Specifically, determining whether to generate a correction instruction according to all feedback data packets further includes:

• • a correction evaluation value h of the current feedback time node is generated according to the operation evaluation value sequence G;

h = e ⁢ 3 * Q ⁢ 3 * [ ∑ i = 1 m ⁢ ( g i - g ⁢ ′ ) 2 ] + e ⁢ 4 * Q ⁢ 4 * [ ∑ i = 1 m ⁢ Y ⁡ ( i ) * ( g i - G ⁢ 1 ) ] ;

• • where e3 is a preset third weight coefficient; e4 is a preset fourth weight coefficient; Q3 is a preset third fixed coefficient; Q4 is a preset fourth fixed coefficient; g′ is an average value of all operation evaluation values in the operation evaluation value sequence G; Y(i) is a selection coefficient; if (g_i−G1)>0, Y(i)=0; if (g_i−G1)<0, Y(i)=1/(g_i−G1);
  • a correction evaluation value threshold H1 is preset;
  • if h>H1, a second-level correction instruction is generated at the current feedback time node;

Specifically, the corrected evaluation value threshold may be set according to historical parameters. When the second-level correction instruction is generated, it means that the prediction accuracy of the current request prediction model is poor, and optimization iteration is needed in time to improve prediction accuracy and provide data support for subsequent resource call allocation.

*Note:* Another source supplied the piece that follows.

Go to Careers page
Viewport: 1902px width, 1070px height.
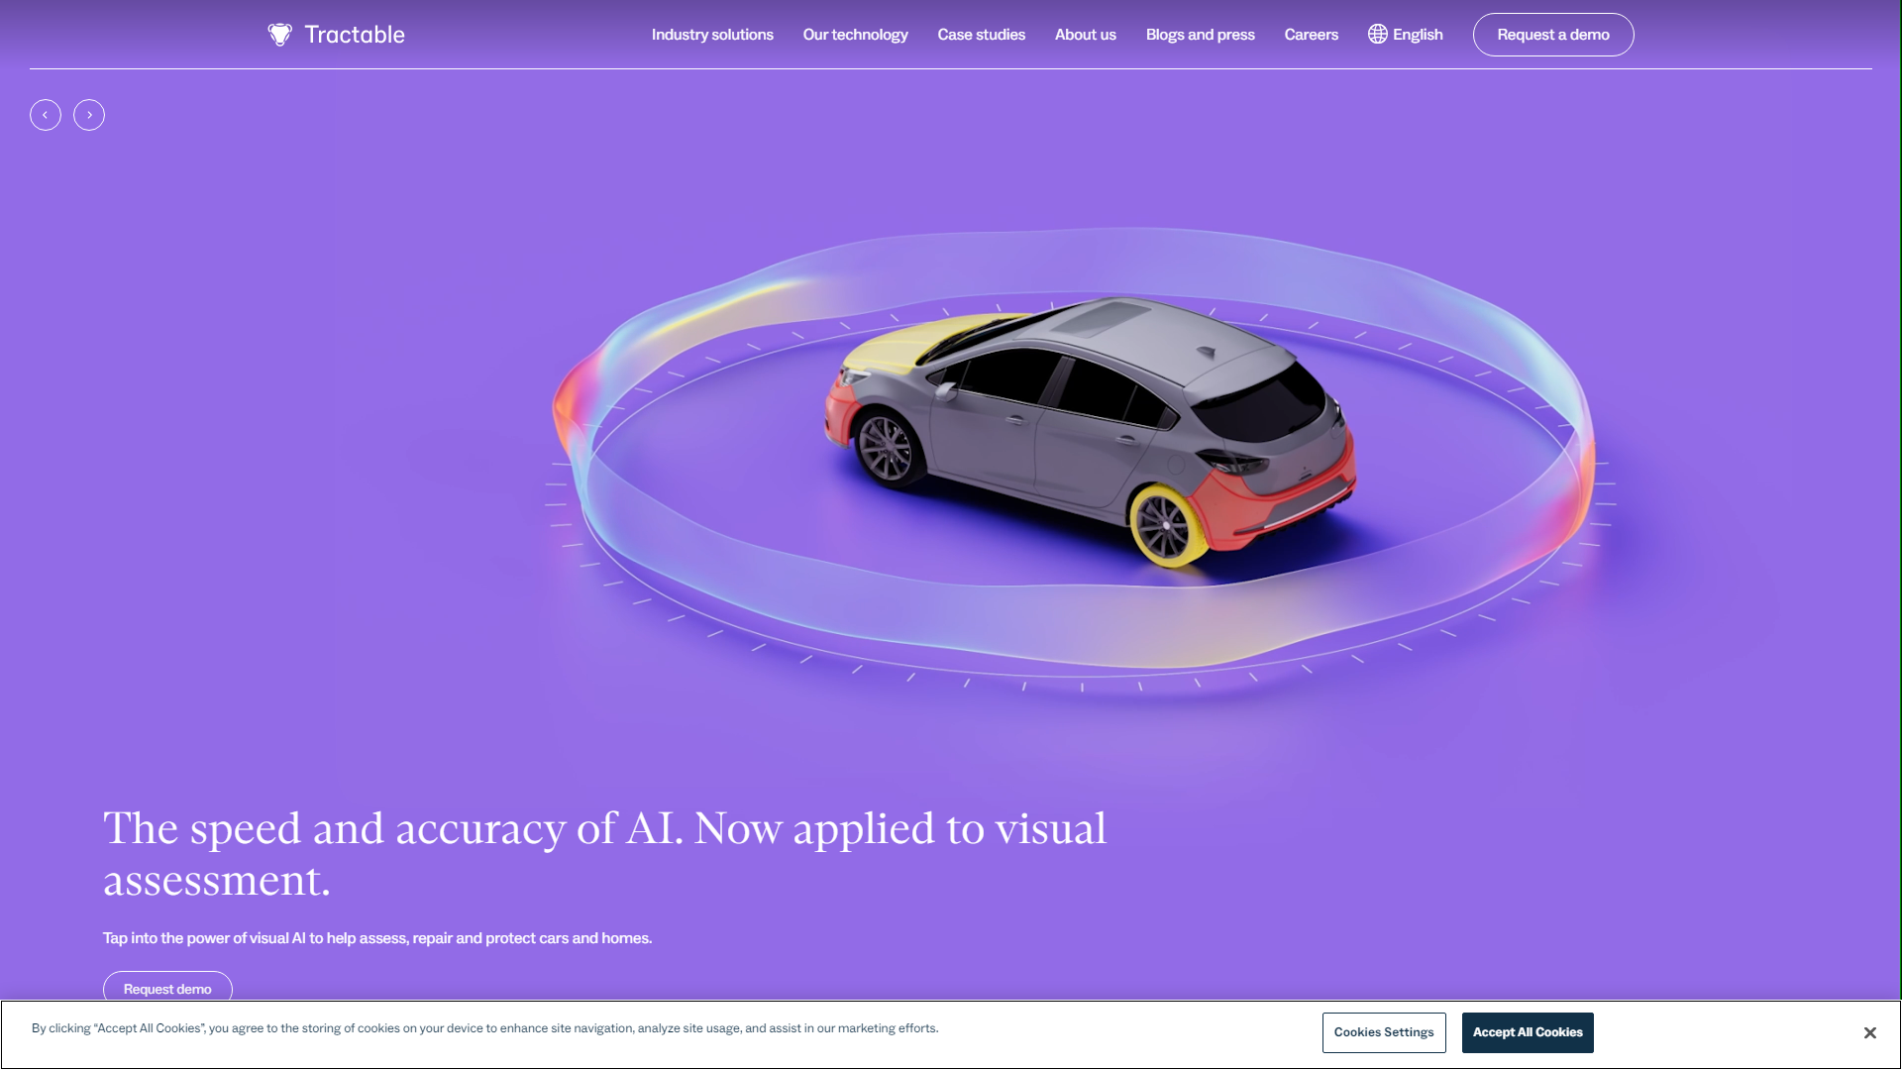coord(1311,35)
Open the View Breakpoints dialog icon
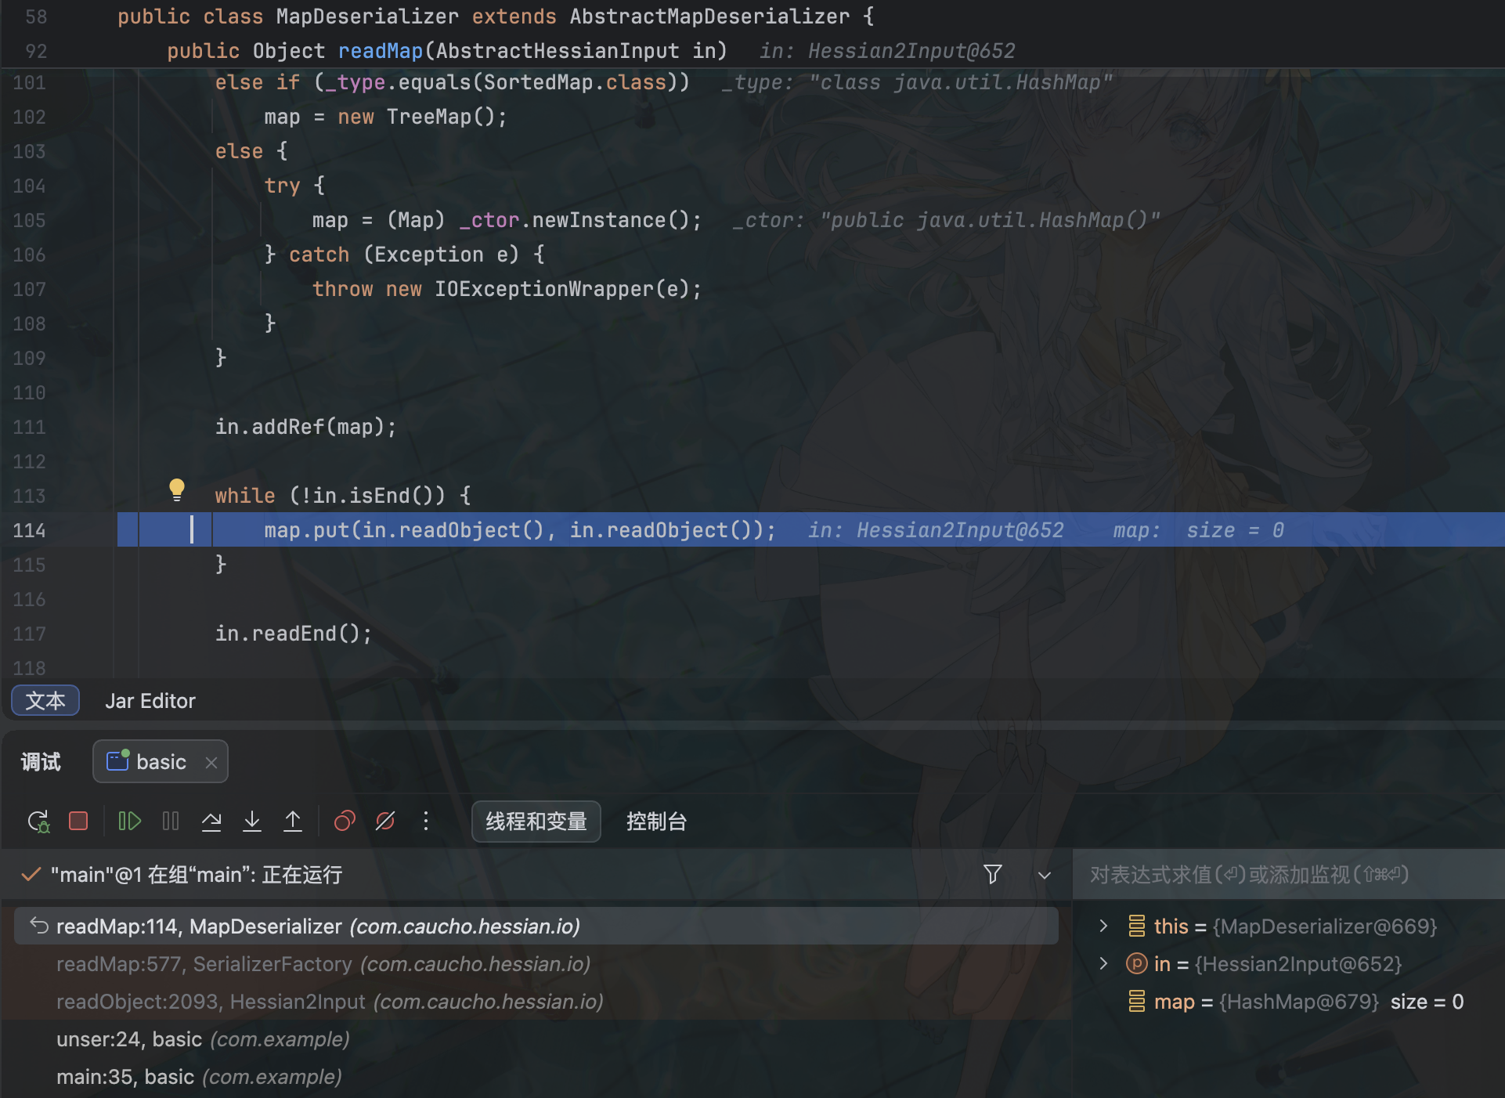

Specifically, each parameter in the model is normalized by presetting the third fixed coefficient and the fourth fixed coefficient, so that each parameter in the model is within the same value range.

According to the first concept of the disclosure, based on the distributed architecture and virtualization technology, each security device is built as a virtual security machine, and a cloud resource pool is built according to all virtual security machines, so as to realize the dynamic call of all security resources, and at the same time, multiple request categories are built based on historical parameters, and corresponding security sub-models are constructed according to the characteristic parameters of different request categories, so as to realize the security monitoring efficiency of various data.

According to the second concept of the disclosure, the resource proportion of each security sub-model is dynamically adjusted based on the expected request parameters of a single monitoring period, and at the same time, the resource call parameters of each security sub-model are dynamically corrected by building time sequences, thus improving the overall operating efficiency and security protection capability of the system.

What has been described above is only the preferred embodiment of the disclosure, and it should be pointed out that some improvements and substitutions may be made by ordinary skilled in this field without departing from the technical principles of this disclosure, and these improvements and substitutions should also be regarded as the protection scope of this disclosure.